Pan-cancer analysis identifies the oncogenic role of CCNE1 in human cancers.

Abstract

Objective: To investigate expression, prognosis, immune cell infiltration of Cyclin E1 (CCNE1) in cancer.

Methods: We used TIMER and GEPIA datasets to analyze the differential expression of CCNE1 in multiple tumors. GEPIA and Kaplan-Meier plotter databases were utilized to observe the prognostic significance of CCNE1 in cancer. TIMER and cBioPortal databases were adopted for the analysis regarding immune infiltration and mutation respectively.

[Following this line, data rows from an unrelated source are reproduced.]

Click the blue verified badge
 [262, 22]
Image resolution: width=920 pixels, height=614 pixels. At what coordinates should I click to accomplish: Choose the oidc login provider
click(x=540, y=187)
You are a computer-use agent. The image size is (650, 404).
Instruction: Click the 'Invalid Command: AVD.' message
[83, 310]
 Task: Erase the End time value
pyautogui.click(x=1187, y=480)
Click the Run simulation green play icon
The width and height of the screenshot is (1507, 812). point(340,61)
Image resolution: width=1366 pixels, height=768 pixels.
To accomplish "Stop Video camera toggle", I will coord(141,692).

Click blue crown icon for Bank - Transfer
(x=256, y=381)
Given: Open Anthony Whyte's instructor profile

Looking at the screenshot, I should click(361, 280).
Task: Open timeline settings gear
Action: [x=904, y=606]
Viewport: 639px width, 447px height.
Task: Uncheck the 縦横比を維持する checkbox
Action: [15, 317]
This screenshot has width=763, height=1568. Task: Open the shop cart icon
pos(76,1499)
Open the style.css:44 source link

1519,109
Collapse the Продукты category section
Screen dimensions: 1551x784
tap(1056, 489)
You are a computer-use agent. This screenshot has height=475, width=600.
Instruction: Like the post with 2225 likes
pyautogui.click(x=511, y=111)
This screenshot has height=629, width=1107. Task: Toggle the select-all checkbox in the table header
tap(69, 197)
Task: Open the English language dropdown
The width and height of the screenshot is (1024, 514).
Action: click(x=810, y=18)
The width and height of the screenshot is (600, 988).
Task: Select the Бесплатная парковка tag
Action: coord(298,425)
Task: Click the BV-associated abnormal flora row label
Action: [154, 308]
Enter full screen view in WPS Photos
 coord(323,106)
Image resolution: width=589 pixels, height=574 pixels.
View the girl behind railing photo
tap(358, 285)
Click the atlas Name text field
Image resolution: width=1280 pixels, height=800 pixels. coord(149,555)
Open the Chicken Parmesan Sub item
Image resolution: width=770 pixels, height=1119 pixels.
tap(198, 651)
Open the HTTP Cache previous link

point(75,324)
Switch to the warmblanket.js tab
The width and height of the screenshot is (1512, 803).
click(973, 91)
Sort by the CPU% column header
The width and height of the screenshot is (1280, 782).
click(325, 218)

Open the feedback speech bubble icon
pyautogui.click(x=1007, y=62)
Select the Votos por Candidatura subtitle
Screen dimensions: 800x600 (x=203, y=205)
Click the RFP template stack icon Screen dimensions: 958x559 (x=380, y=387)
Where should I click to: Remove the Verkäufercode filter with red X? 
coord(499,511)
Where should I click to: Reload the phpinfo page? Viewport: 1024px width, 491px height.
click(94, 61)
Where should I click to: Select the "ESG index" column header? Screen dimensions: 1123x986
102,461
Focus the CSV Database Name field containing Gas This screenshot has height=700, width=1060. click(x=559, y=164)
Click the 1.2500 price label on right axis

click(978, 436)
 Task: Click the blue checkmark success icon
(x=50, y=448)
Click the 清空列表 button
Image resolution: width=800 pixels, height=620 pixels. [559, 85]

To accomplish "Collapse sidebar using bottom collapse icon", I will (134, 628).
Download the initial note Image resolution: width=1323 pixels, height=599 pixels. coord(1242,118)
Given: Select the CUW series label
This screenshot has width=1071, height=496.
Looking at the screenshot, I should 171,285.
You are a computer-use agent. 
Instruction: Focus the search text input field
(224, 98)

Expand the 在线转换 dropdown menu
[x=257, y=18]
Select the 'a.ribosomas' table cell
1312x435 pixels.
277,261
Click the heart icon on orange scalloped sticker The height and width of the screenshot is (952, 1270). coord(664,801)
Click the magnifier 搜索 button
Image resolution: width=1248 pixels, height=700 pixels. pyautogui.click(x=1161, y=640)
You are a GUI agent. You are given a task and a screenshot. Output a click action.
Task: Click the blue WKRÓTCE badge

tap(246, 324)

Results: The results showed that CCNE1 was highly expressed in multiple cancers including BLCA, BRCA, CHOL, COAD, ESCA, HNSC, KICH, KIRC, KIRP, LIHC, LUAD, LUSC, READ, STAD, THCA, UCEC (P < 0.001) and CESC (P < 0.01). High CCNE1 expression was associated with a poor overall survival prognosis in several cancers, including ACC, BRCA, KIRC, KIRP, LGG, LIHC, LUAD and MESO. Additionally, CCNE1 expression was correlated with the cancer-associated immune infiltration level in BRCA, COAD, LUSC, STAD and THYM.

Conclusions: CCNE1 is expected to be a potential biomarker for tumor prognosis and immune infiltration in various cancers.